▶ _Фрагмент текста_:

Использование достижений русской художественной культуры как ресурса сохранения и формирования национально-культурной идентичности народов России представляется особенно перспективным в системе существующего среднего и высшего образования. Можно назвать основные пути такого использования:
• усиление художественно-эстетического компонента преподаваемых учебных (особенно гуманитарных) дисциплин;
• формирование развернутой системы дополнительного образования в учебных заведениях независимо от их профиля на основе изучения и освоения художественной культуры;
• переориентация всего социально-гуманитарного образования в значительной мере на изучение человека, его смысложизненных ориентиров на основе использования литературы и искусства как «учебника жизни».
Литература
1. Бердяев Н. А. Русская идея. – СПб.: Азбука. Азбука – Аттикус, 2012. – 320 с.
2. Достоевский Ф. М. Пушкин (очерк) / Достоевский Ф. М. Избранное. М.: Изд-во Сретенского монастыря, 2000. – С. 90–116.
3. Дробижева Л. М. Идентичность и этические установки русских в своей и иноэтничной среде//Социс, 2010, № 12. – С. 49–58.

▶ _Задание_: Выведите фрагмент о русской художественной культуре в образовании целиком, слово в слово, включая список литературы.

▶ _Показанный материал_:
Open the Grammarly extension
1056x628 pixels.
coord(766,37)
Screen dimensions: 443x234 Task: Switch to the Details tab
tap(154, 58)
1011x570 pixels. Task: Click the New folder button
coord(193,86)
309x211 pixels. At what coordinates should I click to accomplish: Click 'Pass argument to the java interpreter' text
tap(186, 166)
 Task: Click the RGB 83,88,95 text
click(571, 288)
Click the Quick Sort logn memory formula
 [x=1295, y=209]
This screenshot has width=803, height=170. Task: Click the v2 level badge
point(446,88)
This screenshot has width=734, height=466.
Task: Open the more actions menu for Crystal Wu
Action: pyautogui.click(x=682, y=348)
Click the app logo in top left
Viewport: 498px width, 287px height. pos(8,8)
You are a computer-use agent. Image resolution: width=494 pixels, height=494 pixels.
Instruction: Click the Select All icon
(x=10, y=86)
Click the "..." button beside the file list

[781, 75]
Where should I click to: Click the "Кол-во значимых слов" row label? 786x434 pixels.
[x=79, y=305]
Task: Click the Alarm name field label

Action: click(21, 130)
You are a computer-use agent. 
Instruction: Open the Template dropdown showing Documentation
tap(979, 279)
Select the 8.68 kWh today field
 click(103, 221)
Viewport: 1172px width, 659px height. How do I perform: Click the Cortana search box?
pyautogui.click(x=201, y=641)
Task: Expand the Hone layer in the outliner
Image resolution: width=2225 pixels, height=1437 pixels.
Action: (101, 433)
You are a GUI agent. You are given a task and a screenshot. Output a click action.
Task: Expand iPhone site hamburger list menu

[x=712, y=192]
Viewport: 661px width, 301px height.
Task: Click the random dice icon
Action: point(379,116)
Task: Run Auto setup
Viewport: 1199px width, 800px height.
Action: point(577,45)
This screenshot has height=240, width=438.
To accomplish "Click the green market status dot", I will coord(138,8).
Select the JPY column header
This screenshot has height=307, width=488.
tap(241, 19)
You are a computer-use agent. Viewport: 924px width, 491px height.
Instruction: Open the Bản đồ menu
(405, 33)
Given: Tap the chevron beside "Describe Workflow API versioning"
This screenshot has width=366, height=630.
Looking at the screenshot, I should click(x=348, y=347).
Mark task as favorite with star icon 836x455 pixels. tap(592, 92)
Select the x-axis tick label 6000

▶ _Ответ_:
Использование достижений русской художественной культуры как ресурса сохранения и формирования национально-культурной идентичности народов России представляется особенно перспективным в системе существующего среднего и высшего образования. Можно назвать основные пути такого использования:
• усиление художественно-эстетического компонента преподаваемых учебных (особенно гуманитарных) дисциплин;
• формирование развернутой системы дополнительного образования в учебных заведениях независимо от их профиля на основе изучения и освоения художественной культуры;
• переориентация всего социально-гуманитарного образования в значительной мере на изучение человека, его смысложизненных ориентиров на основе использования литературы и искусства как «учебника жизни».
Литература
1. Бердяев Н. А. Русская идея. – СПб.: Азбука. Азбука – Аттикус, 2012. – 320 с.
2. Достоевский Ф. М. Пушкин (очерк) / Достоевский Ф. М. Избранное. М.: Изд-во Сретенского монастыря, 2000. – С. 90–116.
3. Дробижева Л. М. Идентичность и этические установки русских в своей и иноэтничной среде//Социс, 2010, № 12. – С. 49–58.